Text block
>>>

Kanakanayakam Gnanendramohan ( Kaṉakanāyakam Ñāṉēntiramōkaṉ; 2 September 1960 – 13 July 1984; commonly known by the nom de guerre Ranjan Lala) was a leading member of the Liberation Tigers of Tamil Eelam (LTTE), a separatist Tamil militant organisation in Sri Lanka.

Gnanendramohan was born on 2 September 1960. He was from Odakkarai near Point Pedro, Jaffna District. His niece Sivagowri Shanthamohan is married to Nediyavan (Perinpanayagam Sivaparan), a leading member of the LTTE amongst the Sri Lankan Tamil diaspora. Gnanendramohan joined the LTTE and took on the nom de guerre Ranjan Lala. He was one of the founding members of the LTTE and a confidant of its leader V. Prabhakaran.

<<<

Record set
>>>

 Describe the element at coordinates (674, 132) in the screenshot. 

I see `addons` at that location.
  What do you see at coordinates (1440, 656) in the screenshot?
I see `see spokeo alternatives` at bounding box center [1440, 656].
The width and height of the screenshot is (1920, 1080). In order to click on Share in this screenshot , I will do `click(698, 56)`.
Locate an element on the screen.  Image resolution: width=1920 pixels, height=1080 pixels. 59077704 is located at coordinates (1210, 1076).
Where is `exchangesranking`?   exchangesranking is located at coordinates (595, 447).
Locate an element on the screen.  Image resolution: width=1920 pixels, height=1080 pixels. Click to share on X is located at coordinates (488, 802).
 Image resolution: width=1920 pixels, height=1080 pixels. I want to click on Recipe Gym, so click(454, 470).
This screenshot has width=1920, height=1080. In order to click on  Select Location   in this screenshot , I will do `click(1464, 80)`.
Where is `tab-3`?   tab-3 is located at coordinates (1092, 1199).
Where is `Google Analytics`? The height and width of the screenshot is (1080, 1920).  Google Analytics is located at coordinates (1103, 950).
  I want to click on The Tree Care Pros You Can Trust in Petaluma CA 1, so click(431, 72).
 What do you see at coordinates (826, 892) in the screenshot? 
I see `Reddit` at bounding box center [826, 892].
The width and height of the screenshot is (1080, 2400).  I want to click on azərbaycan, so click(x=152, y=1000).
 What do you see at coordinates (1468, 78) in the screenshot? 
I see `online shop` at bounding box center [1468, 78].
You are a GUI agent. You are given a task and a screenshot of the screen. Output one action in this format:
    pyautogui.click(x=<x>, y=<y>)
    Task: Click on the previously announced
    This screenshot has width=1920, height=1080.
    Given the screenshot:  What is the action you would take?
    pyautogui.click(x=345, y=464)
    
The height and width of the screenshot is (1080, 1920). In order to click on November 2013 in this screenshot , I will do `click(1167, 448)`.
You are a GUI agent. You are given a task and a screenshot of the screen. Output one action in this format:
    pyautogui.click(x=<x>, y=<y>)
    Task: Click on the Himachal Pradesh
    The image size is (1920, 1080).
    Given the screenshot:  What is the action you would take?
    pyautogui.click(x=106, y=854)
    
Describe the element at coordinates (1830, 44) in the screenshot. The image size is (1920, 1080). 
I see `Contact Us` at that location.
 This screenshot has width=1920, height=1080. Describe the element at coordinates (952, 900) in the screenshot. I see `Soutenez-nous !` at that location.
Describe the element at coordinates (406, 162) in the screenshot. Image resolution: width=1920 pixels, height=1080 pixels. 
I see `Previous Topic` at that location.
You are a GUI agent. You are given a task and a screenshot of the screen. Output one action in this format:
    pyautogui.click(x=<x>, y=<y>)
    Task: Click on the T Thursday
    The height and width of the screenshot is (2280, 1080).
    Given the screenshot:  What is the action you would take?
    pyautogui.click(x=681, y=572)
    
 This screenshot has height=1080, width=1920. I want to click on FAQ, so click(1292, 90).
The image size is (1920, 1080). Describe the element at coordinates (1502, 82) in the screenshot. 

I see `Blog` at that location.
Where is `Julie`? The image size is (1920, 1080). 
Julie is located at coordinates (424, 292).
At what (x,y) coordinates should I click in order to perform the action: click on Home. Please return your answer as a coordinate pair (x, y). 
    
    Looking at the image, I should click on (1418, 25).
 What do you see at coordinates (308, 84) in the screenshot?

<<<

Set problem
Write out the Gnanendramohan biography word for word, beginning at the words "Gnanendramohan was born" and stopping after "leader V. Prabhakaran.". The data above is separate material, not part of the Gnanendramohan biography.

Solution for this problem
Gnanendramohan was born on 2 September 1960. He was from Odakkarai near Point Pedro, Jaffna District. His niece Sivagowri Shanthamohan is married to Nediyavan (Perinpanayagam Sivaparan), a leading member of the LTTE amongst the Sri Lankan Tamil diaspora. Gnanendramohan joined the LTTE and took on the nom de guerre Ranjan Lala. He was one of the founding members of the LTTE and a confidant of its leader V. Prabhakaran.